アンビヴァレンス



流血表現有り。苗字を偽名にして、名前を名前にすると読めるかも。



バダップ、彼は私の親の仇であった。軍人である彼を初めて目の前にした時に背筋が凍るような全身に突き刺さる敵意や、殺意に似た圧力を感じたのを覚えている。圧倒的な力の差だった。私はこの時点で、自分の中のプランを若干変更する羽目になったのだ。(最初はさっさと片を付けてやるつもりだった。だけど、真正面からやっても彼は勝てないとわかった、恐らく私の事も信用などしていないと)それから、此処までの仲に発展するまでには本当、長い時間を要したと思う。まずは、彼の心に取り入るために毎日毎日、冷たい言葉にも態度にもめげずに健気な女を演じて微笑みを絶やさなかった。彼の要望にもなるべく応えて見せた。使えないと思われたらそれまでだと確信していた。だから、弱い部分は必死で補った。



……彼には色仕掛けは通用しないと思った。冷血な男で、人の死を何とも思わない男だったから。元々自分の体にも顔にも極端に自信は無かった。だけど、若しも乗ってくれるのならばこれほど楽な道はないと思った。いつも護身用の武器を肌身離さず持っていたから。全て脱ぎ捨てて丸腰で居てくれれば難易度は間違いなく格段に下がる。勿論、体術も彼は心得ているだろうから首を掻っ切るか何かしなければならなかったが。

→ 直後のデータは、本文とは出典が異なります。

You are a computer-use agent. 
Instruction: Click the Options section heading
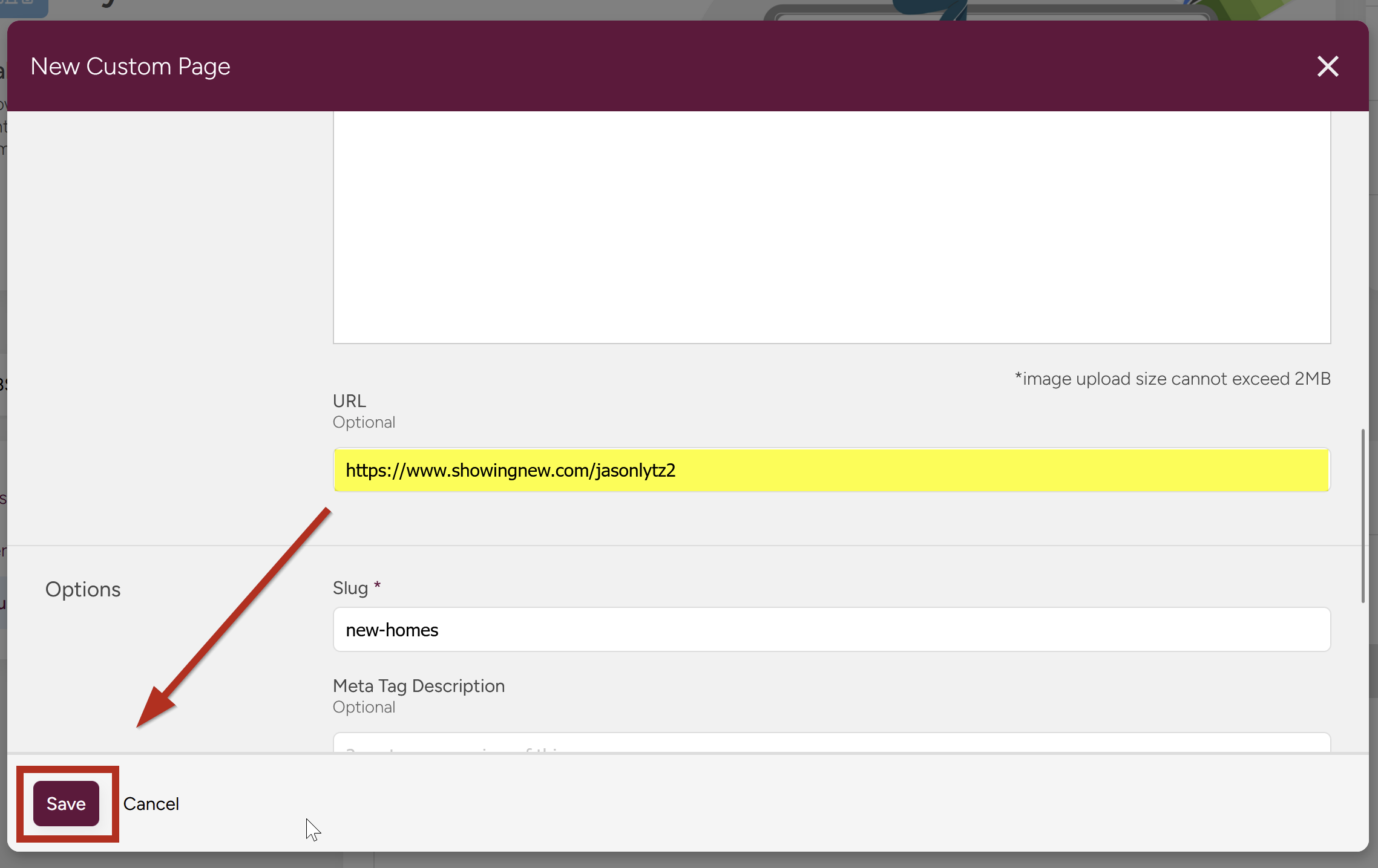point(83,589)
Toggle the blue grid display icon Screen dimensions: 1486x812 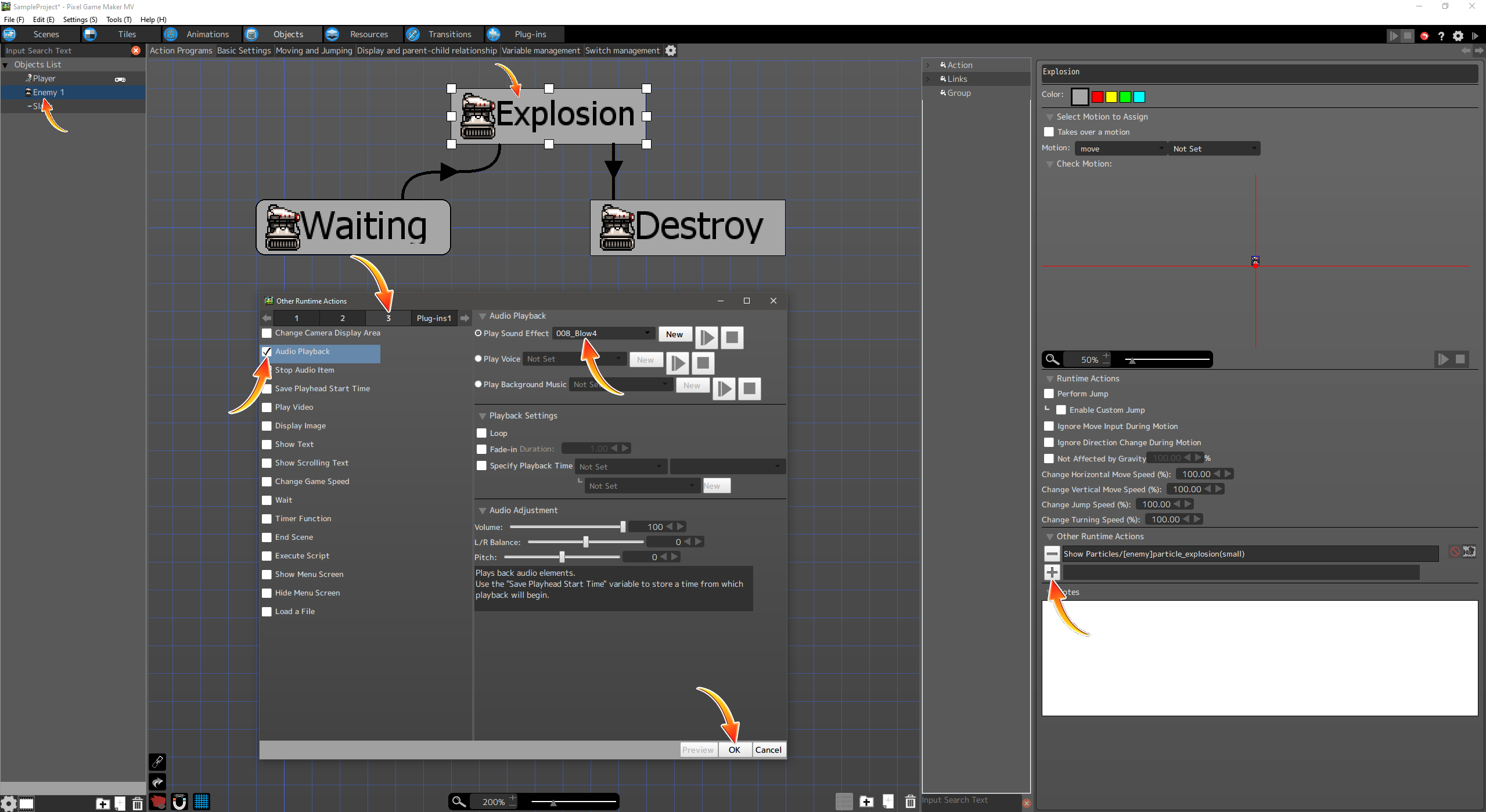point(202,802)
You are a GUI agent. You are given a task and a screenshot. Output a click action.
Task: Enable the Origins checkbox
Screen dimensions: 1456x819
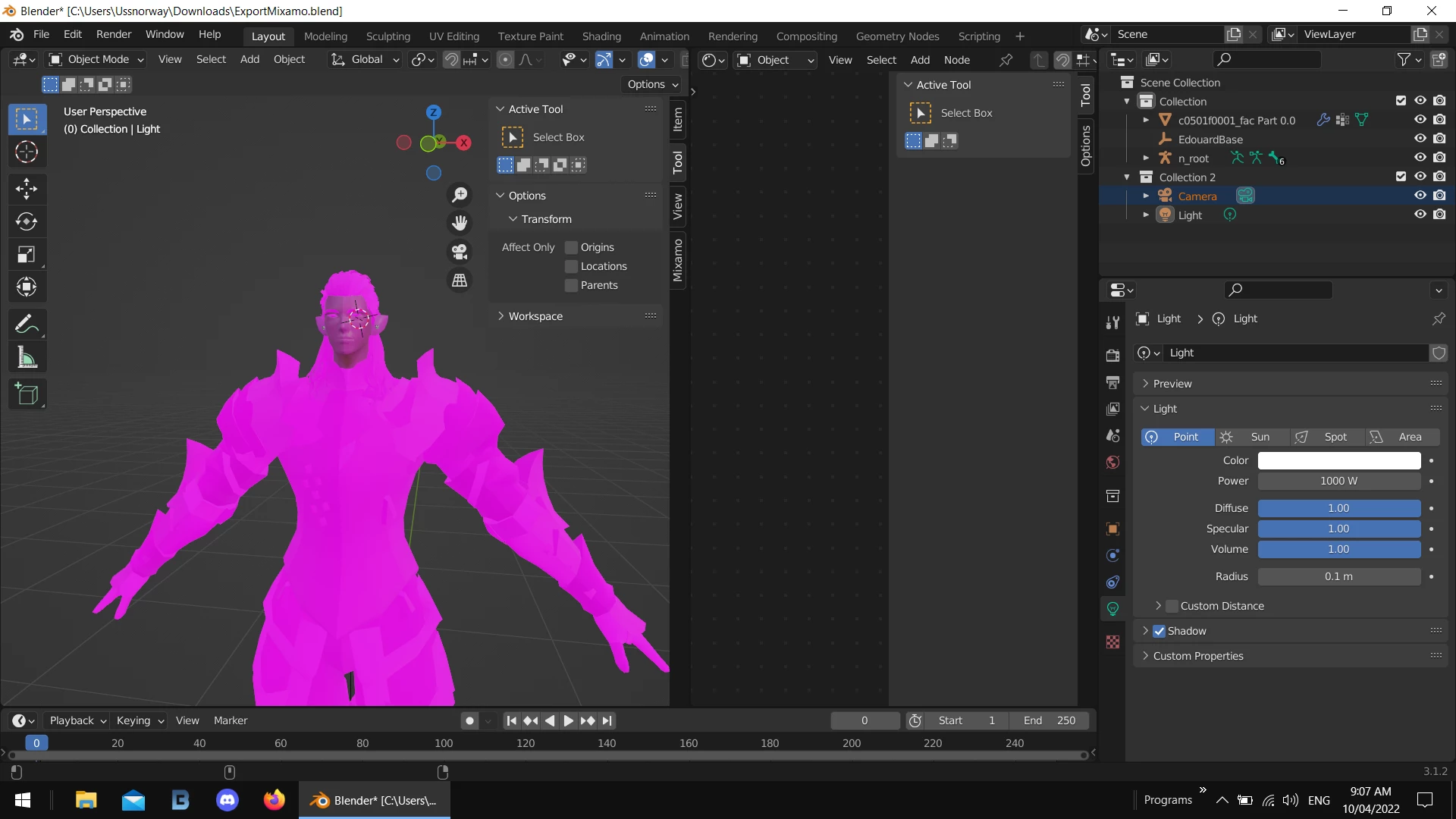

それでも、彼の警戒を解き、信用を得る必要はあった。そして、手に入れた。「お前は、俺の事をどう思う」「は、」二言目には何も話さなかったが、若干頬に熱が集まっていることに気が付いた。彼も冷酷な軍人とはいえども、男だった。「尊敬しております」反吐が出そうだ、だけど、好都合だと口元を引き締めながら恐らく求めていないであろう答えを敢えて、与えた。「……、そうか」やはり抑揚のない声で呟いた。「俺は、お前の事を」他の誰よりも好きだ。ハイライトの入っていない瞳を、向けて私にはっきりと告げた。有無を言わさない力強さは健在だった。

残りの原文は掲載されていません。